The unitaries S_π can be implemented with \({{{\mathcal{O}}}}({n}^{2})\) gates and depth \({{{\mathcal{O}}}}(n)\), for example by constructing a parallelized network of nearest-neighbor SWAP gates according to an odd–even sorting algorithm⁹⁹ applied to π. Representing π as an array of the permuted elements of [n], the sorting algorithm returns a sequence of adjacent transpositions i ↔ i + 1 which maps π to (0, 1, …, n − 1). This sequence therefore implements π⁻¹ as desired. Each such transposition then maps to a SWAP_i,i+1 gate to construct the quantum circuit. For the postprocessing of T shadows into k-local Pauli estimates, we review in Supplementary Note 5 the algorithm which runs in time \({{{\mathcal{O}}}}({n}^{k}T)\).

We prove the relevant properties of subsystem-symmetrized Pauli shadows in Supplementary Note 2, namely its irreps and the shadow norm of local observables. We summarize the results here: each irrep is the space of all k-local operators,

$${V}_{k}={{{\rm{span}}}}({{{{\mathcal{B}}}}}_{k})\,{{{\rm{where}}}}\,{{{{\mathcal{B}}}}}_{k}:=\{P\in {{{\mathcal{P}}}}(n):| P| =k\},$$

(109)

for each k ∈ {0, 1, …, n}. Hence the (noisy) measurement channel is

$$\widetilde{{{{\mathcal{M}}}}}=\mathop{\sum }\limits_{k=0}^{n}{\widetilde{f}}_{k}{\Pi }_{k},$$

(110)

where \({\widetilde{f}}_{k}={{{\rm{tr}}}}({{{{\mathcal{M}}}}}_{Z}{{{\mathcal{E}}}}{\Pi }_{k})/\left({3}^{k}\left(\begin{array}{c}n\\ k\end{array}\right)\right)\) and

$${\Pi }_{k}=\frac{1}{d}\mathop{\sum}\limits_{P\in {{{{\mathcal{B}}}}}_{k}}\left.\left\vert P\right\rangle \!\right\rangle \!\left\langle \!\left\langle P\right\vert \right..$$

(111)

When \({{{\mathcal{E}}}}\) is the identity channel, we recover f_k = 3^−k. Also in the absence of noise, the variance formulas are exactly the same as in standard Pauli shadows.
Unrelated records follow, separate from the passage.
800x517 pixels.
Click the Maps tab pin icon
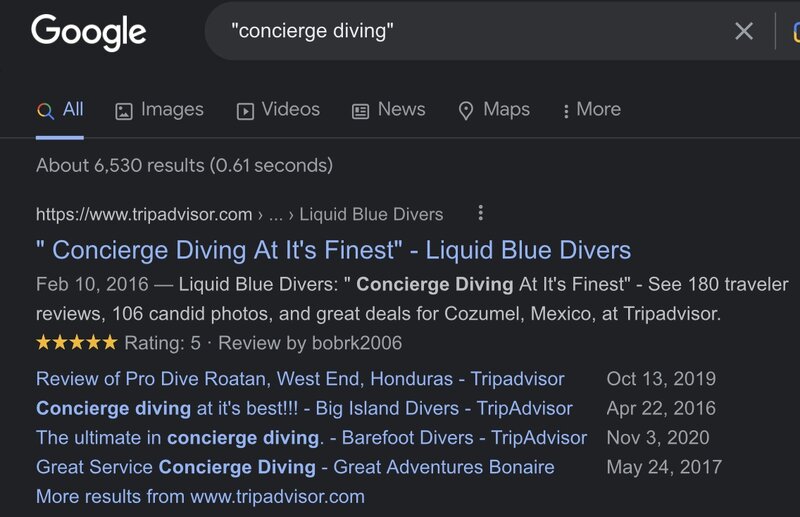465,111
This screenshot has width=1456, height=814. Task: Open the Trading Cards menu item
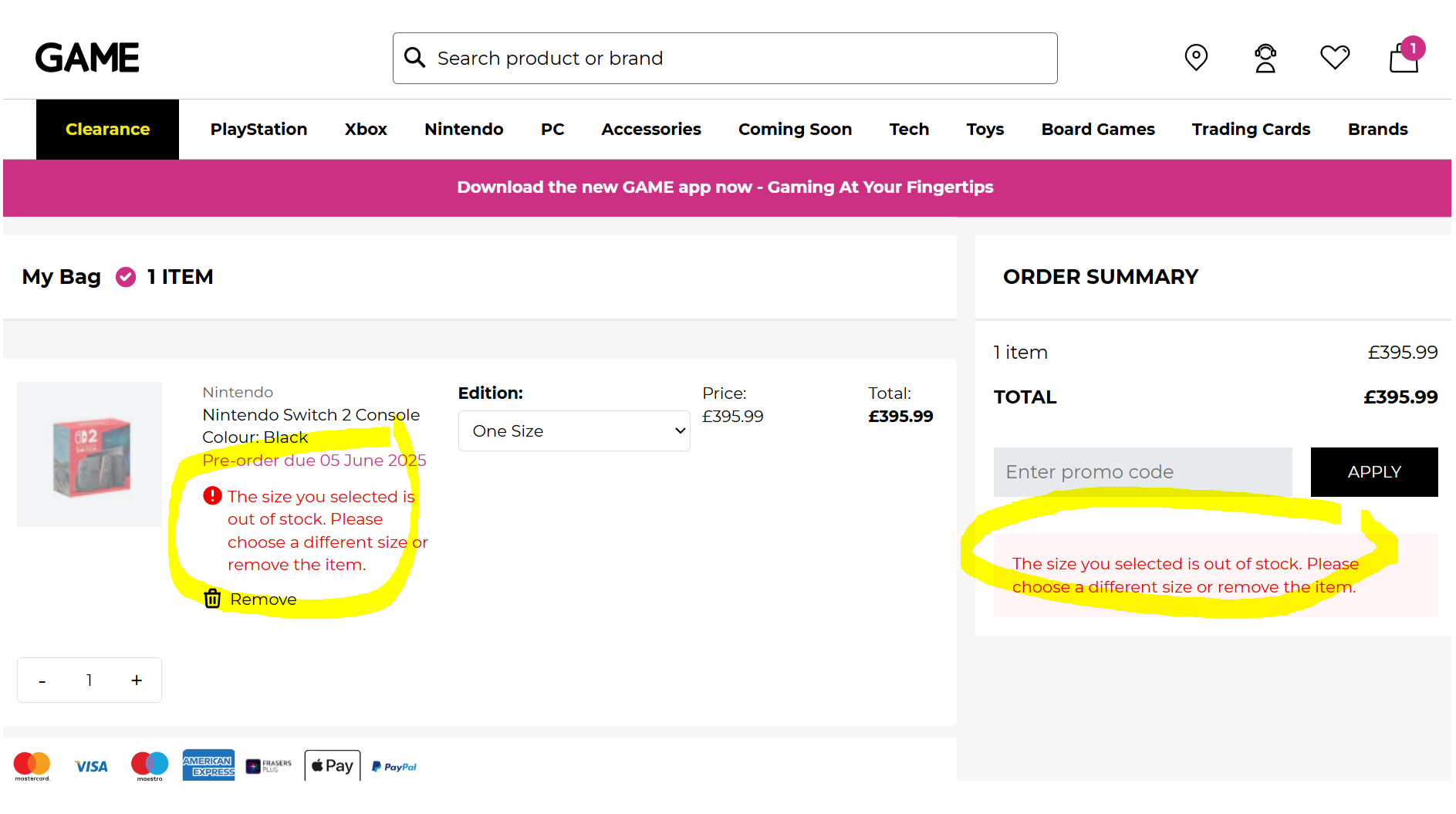tap(1251, 130)
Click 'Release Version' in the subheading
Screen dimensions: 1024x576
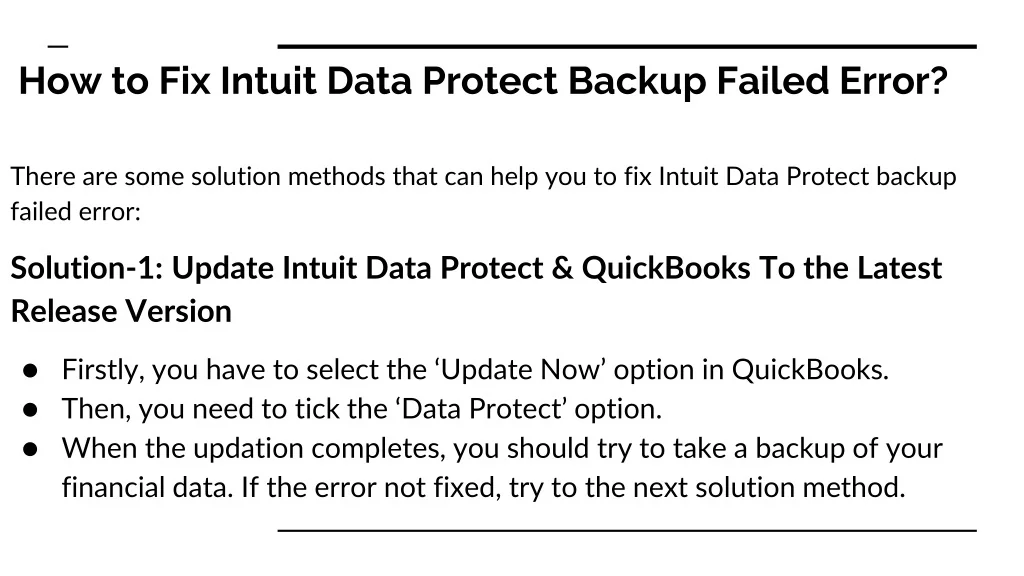(121, 311)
The canonical example we have considered in this paper is a U(1) symmetry generated by a total magnetization M = ∑_i∈[n]Z_i. Suppose the ideal state has a known value of \(m={{{\rm{tr}}}}(M\rho )\) (equivalently, ρ lives in a sector of fixed Hamming weight (n − m)/2). The symmetries projected into the irreps of \({{{\rm{Cl}}}}{(1)}_{{{{\rm{Sym}}}}}^{\otimes n}\) are then

$${S}_{1}={\Pi }_{1}(M)=\mathop{\sum}\limits_{i\in [n]}{Z}_{i},$$

(112)

$${S}_{2}={\Pi }_{2}({M}^{2})=2\mathop{\sum}\limits_{i < j}{Z}_{i}{Z}_{j},$$

(113)

whose ideal values are

$${s}_{1}=m,$$

(114)

$${s}_{2}={m}^{2}-n.$$

(115)

As in the fermionic setting, we encounter issues if s₁ or s₂ vanish (i.e., m = 0 or \(m=\pm \sqrt{n}\), respectively). In this case, we can perform the same ancilla trick, appending a qubit in \(\left\vert 0\right\rangle\) and modifying the conserved quantities to

$${s}_{1}^{{\prime} }=m+1,$$

(116)

$${s}_{2}^{{\prime} }={(m+1)}^{2}-(n+1).$$

(117)

The variances of the symmetry operators are

$${{{\rm{Var}}}}[{\hat{s}}_{1}/{s}_{1}]={{{\mathcal{O}}}}(n),$$

(118)

$${{{\rm{Var}}}}[{\hat{s}}_{2}/{s}_{2}]={{{\mathcal{O}}}}(1),$$

(119)

whenever the ideal state lives in a symmetry sector of constant m = Θ(1). We show this in Supplementary Note 2, along with general m-dependent expressions. This n-dependent variance bound reflects the fact that the symmetries are extensive properties. While local Pauli operators have variances bounded by a constant, we point out that many local observables of interest are linear combinations of an extensive number of Pauli terms. As such, their shadow norms typically grow with system size as well (which can also be seen by the fact that the shadow norm scales with operator norm).